見えてきた
21時。作業開始から4時間。毛糸も3玉目にはいる。だんだん帽子のようになってきた。見えてきた。翼よ、あれがパリの灯だ。
大きなニットキャップがいま完成しようとしている。帽子にまつわる苦い思い出が走馬灯のように駆けめぐる。
・僕のサイズの帽子は世の中に存在しないといった原宿のショップ
・僕の頭を見るなり、「うーん、ちょっとないですねえ」と言ったアメ横の帽子店
・この帽子が入らなかったやつはいない、という帽子があっさり入らなかったこと。
もうすぐ完成するニットキャップがそれらをすべて洗い流してくれるさ。
最後の処理を慎重に
22時。
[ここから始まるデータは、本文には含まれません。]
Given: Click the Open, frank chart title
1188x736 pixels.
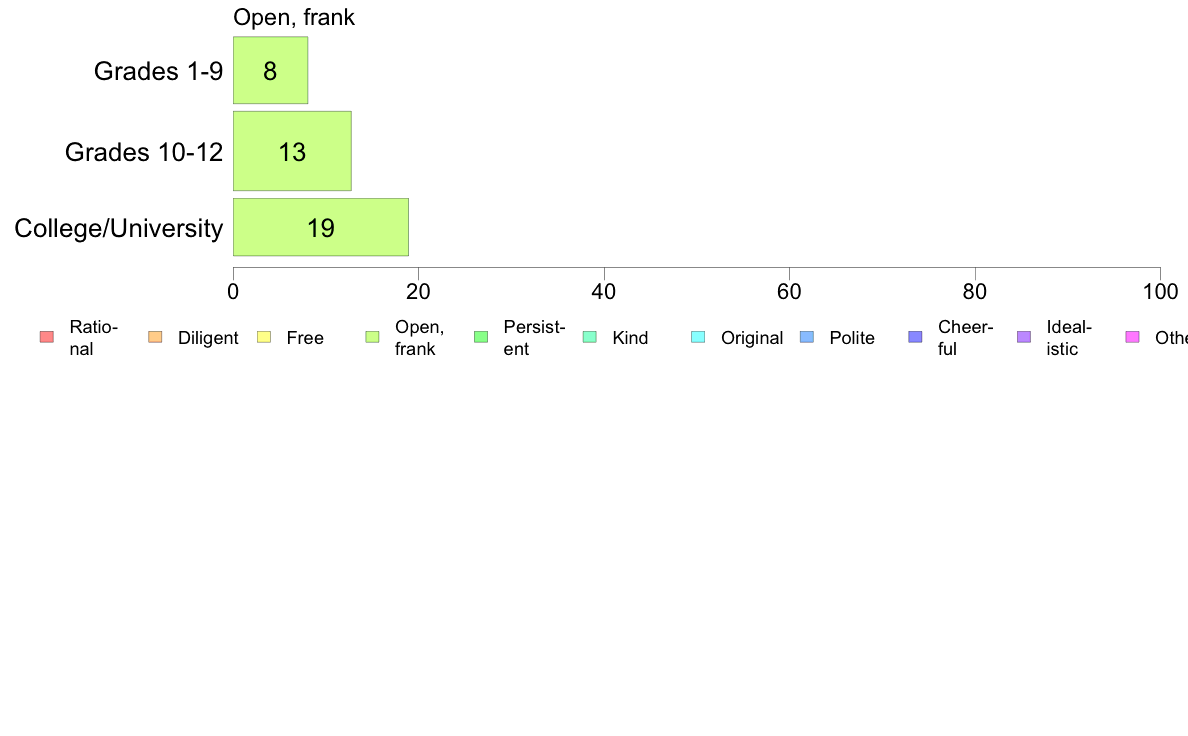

作業開始から5時間。3玉目を編み終えた。指は痛く、肩もこっているがいまはそれどころではない。
最後の編み糸の処理を慎重に行う。正直に言うと編み物マスターの印田さんに手伝ってもらった。
ニットキャップを作ると言い出したときにほとんどの人から無理だといわれた。でもできた。信じればできる。
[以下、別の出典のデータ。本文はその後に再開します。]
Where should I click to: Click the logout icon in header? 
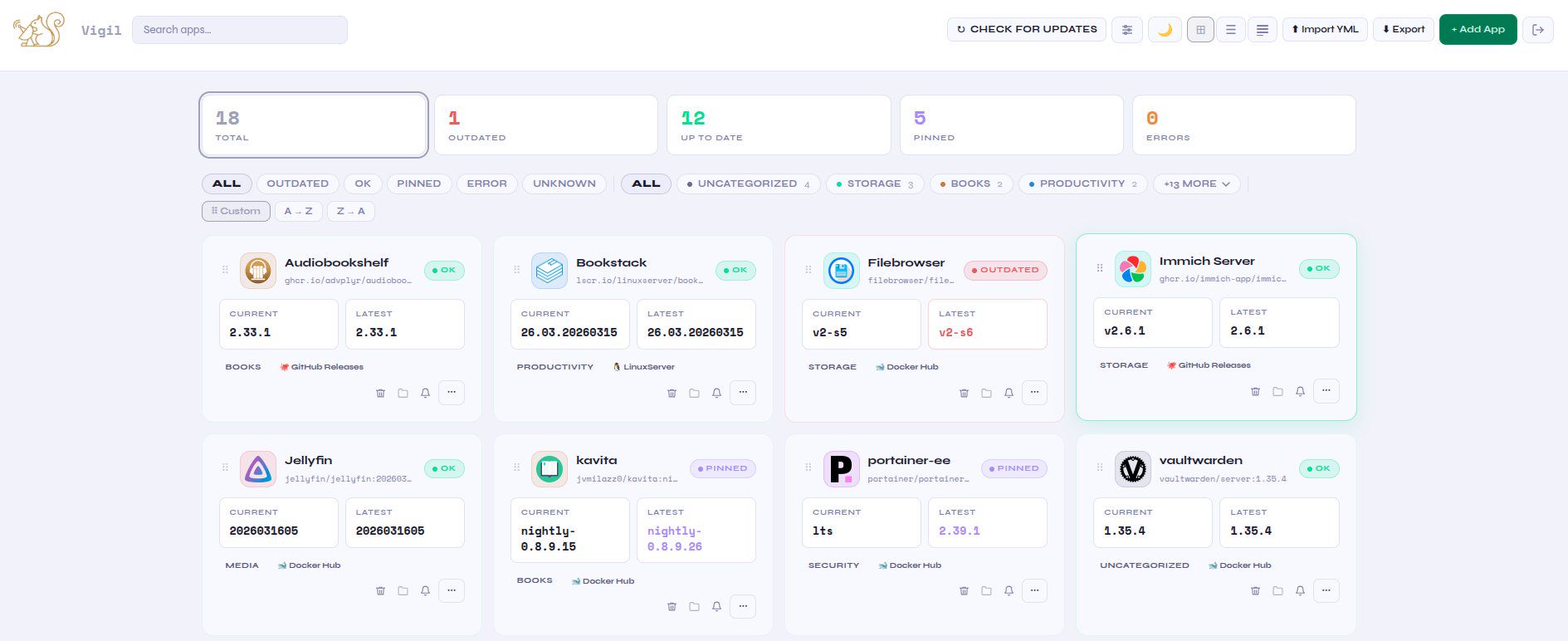point(1537,30)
いまの僕は体育の教師みたいなことを口走っている。数時間前、半泣きで逃げていたのが嘘のようだ。
ぶかぶかだよ!
かぶってみる。
ぶかぶかだ!もういちど言おう、ぶかぶかだ!
帽子をかぶってそんなセリフ言ったことがない。夢のぶかぶか。
「いやあ、こまったなあ。ぶかぶかで」
大きな帽子と同時に何物にも代えがたい達成感を得ることができた。
僕の頭が大きくなかったら帽子つくりにもチャレンジしなかっただろうし、この達成感を味わうこともなかっただろう。ありがとう!僕の大きな頭。